*Document section*:
By Nana Ama Mensah, CDA Consult
Business & Finance Mrs Tufuor 4th from left with other resources persons
APR 7, 2022 LISTEN
Mrs Tufuor 4th from left with other resources persons

Men form only 40 percent of the workforce of the SIC Insurance Company PLC while women constitute 60 percent, but the men control 65 percent of the leadership position and women 35 percent.

Data available to the Communication for Development and Advocacy Consult (CDA Consult) indicated that in spite of women forming the majority of the workforce only four out of 16 management positions were occupied by women with three being area managers.

Meanwhile Mrs. Cynthia Kwarteng Tufuor, Tema Regional Manager has indicated that due to the natural qualities of women, they often ventured into the insurance industry as the work involved marketing and convincing clients to roll onto existing schemes.

Mrs. Tufuor stated this at the eleventh monthly stakeholder engagement seminar organized by the Ghana News Agency Tema Regional Office which is a platform rolled out for state and non-state actors to address national issues.

The eleventh stakeholder engagement was also used to climax the GNA Tema Regional Office’s month-long activities to mark the 2022 International Women’s Day celebration and also mark the first anniversary of the stakeholder engagement.

Speaking on the topic: “Prospects of women in the insurance industry: Women’s contribution to the SIC Mission,” Mrs. Tufuor noted that “women are born with some natural traits such as good listening skills, ability to form relationships which is a core skill in the insurance companies”.

She said such qualities included good listening skills, the ability to easily create relationships, as well as persuasive skills.

The Tema SIC Regional Manager with oversight responsibilities over the Volta and Eastern Regions said it was about time that conscious effort must be made by women to push themselves into corporate leadership by upgrading their knowledge and skills in whatever profession they found themselves.

*Items*:

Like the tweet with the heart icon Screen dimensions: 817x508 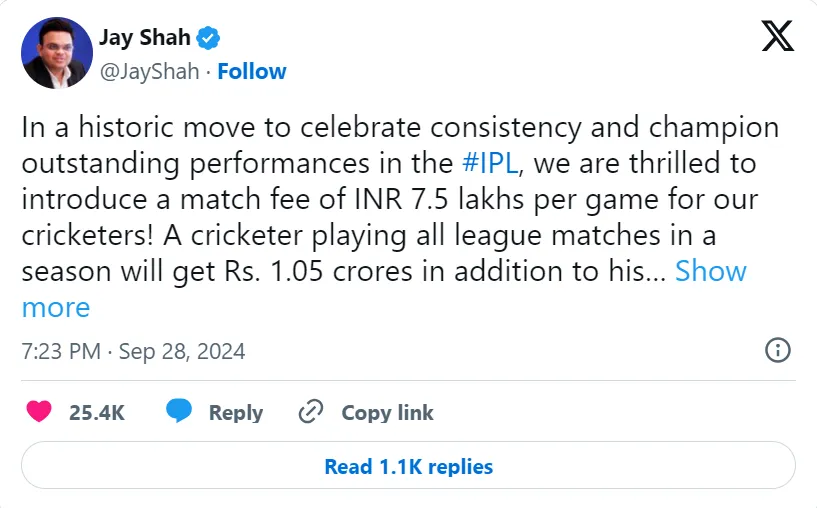(x=39, y=412)
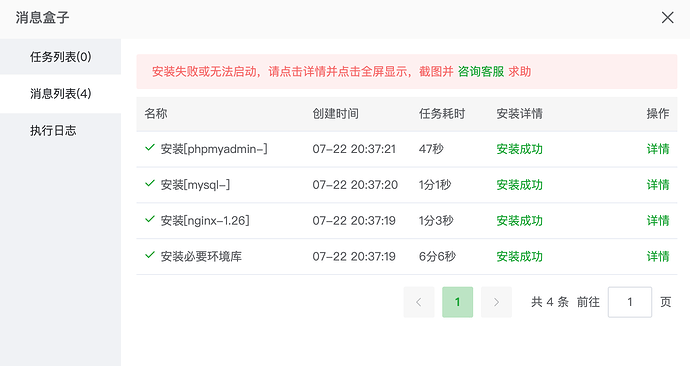The height and width of the screenshot is (366, 690).
Task: Open the 执行日志 tab
Action: tap(60, 131)
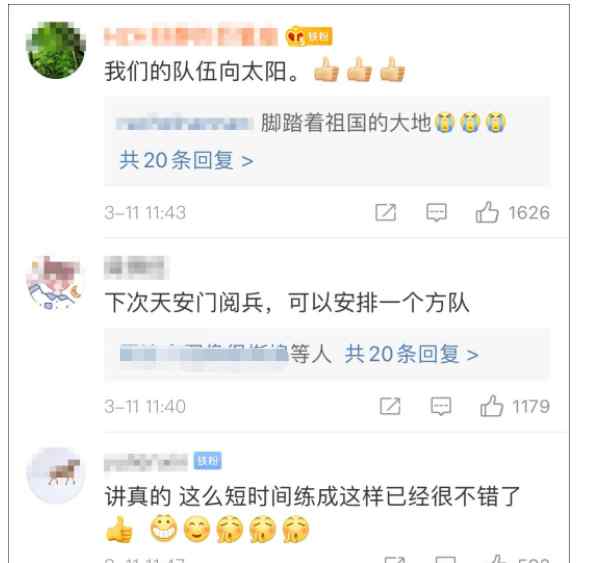Tap the reply text 脚踏着祖国的大地
Screen dimensions: 593x563
point(346,123)
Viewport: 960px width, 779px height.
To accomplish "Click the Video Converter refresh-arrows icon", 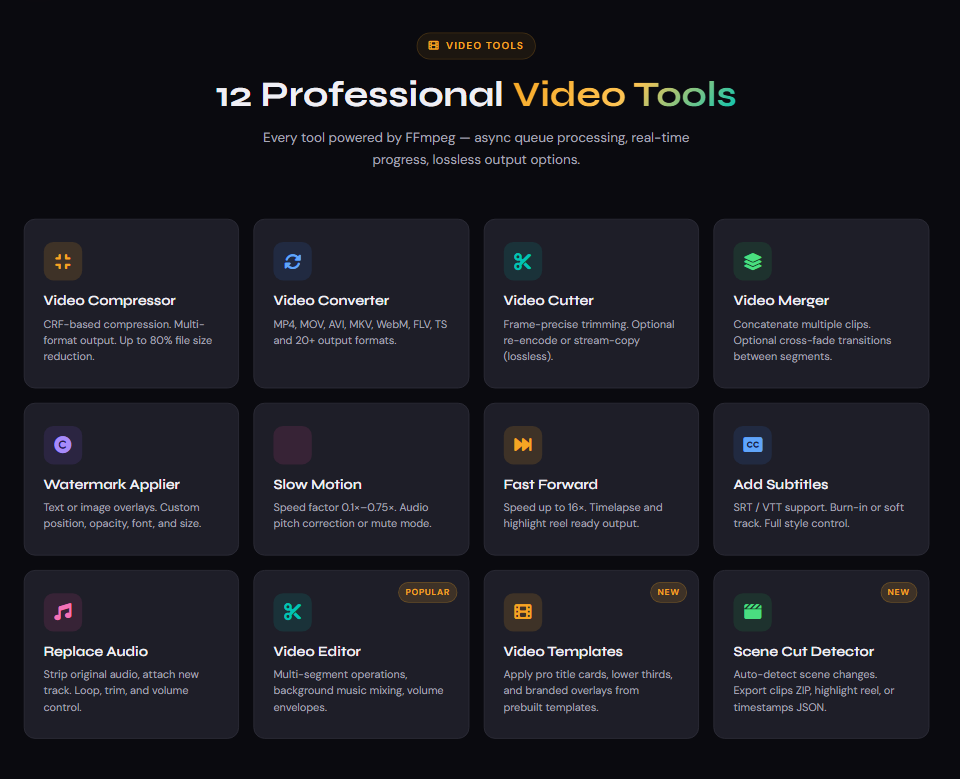I will [x=293, y=262].
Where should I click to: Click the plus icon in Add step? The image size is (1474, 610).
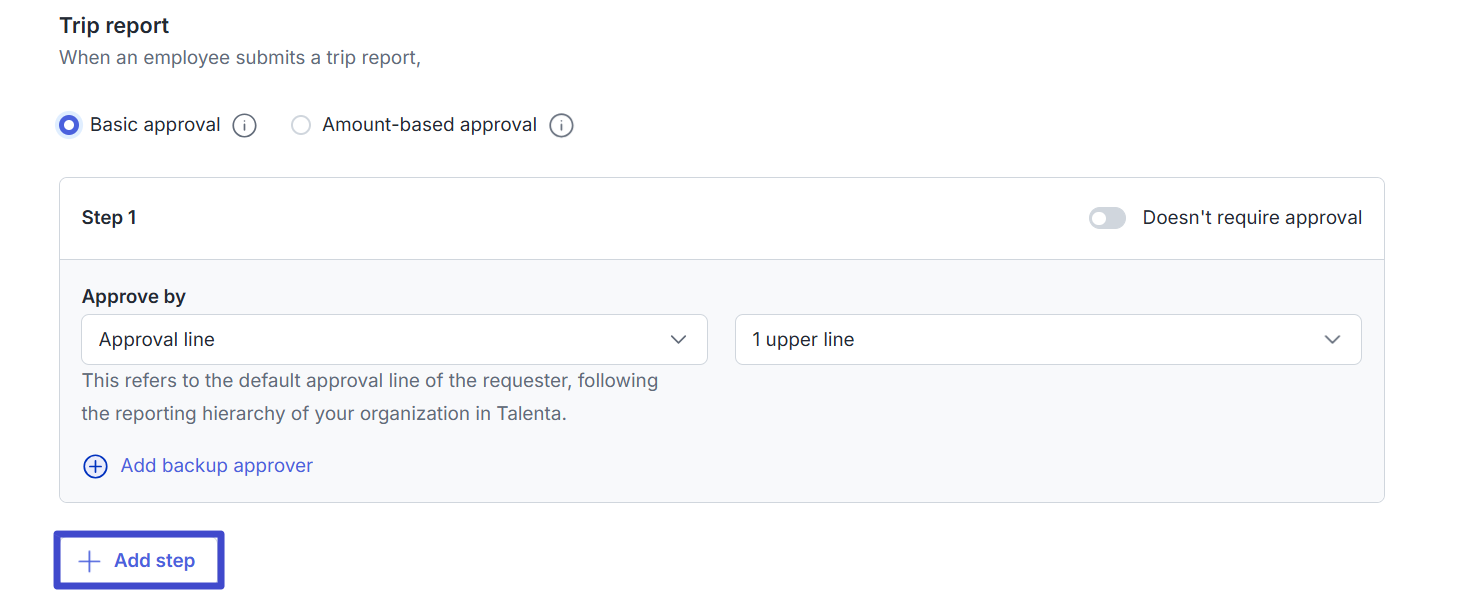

*Directions*:
A. In the article on women at SIC Insurance, how many of the 16 management positions were held by women?
B. Repeat the stretch of the article on women at SIC Insurance from "Mrs. Tufuor stated" through "the stakeholder engagement.".
C. Go on with the article on women at SIC Insurance from where it stops.

*Answers to the tasks*:
A. Four of the 16 management positions were held by women.

B.
Mrs. Tufuor stated this at the eleventh monthly stakeholder engagement seminar organized by the Ghana News Agency Tema Regional Office which is a platform rolled out for state and non-state actors to address national issues.

The eleventh stakeholder engagement was also used to climax the GNA Tema Regional Office’s month-long activities to mark the 2022 International Women’s Day celebration and also mark the first anniversary of the stakeholder engagement.

C.
She stressed that a well-educated woman that possesses all the required skills, knowledge, confidence, and ability to excel could grab leadership opportunities whenever the need be.

Mrs. Tufuor said, “Women who are empowered with the knowledge and skills will be more productive and well-honoured at whatever working field they found themselves, if women can uphold their skills, they could rise to the occasion when they are called upon.”

According to her women in SIC resolved to acquire the necessary education and skills when they realized that fewer women were in leadership.

Women’s participation in leadership roles, she noted helped in the advancement of gender equality and affected both the range and quality of policies formulated for the betterment of society.

She urged women to support and encourage each other and serve as mentors for the younger ones to aim high, adding that because of lack of mentorship, most women veered off their chosen careers to others.

Mrs. Tufuor said if women who have gone through the process of reaching the top could carry others along, most fields of professions would have a good number of women in leadership in the next five years and beyond.

She encouraged mothers, married women, and young girls who might have gotten pregnant in their teenage years not to use that as an excuse not to excel, stressing that “pregnancy is not an excuse, you still make it.”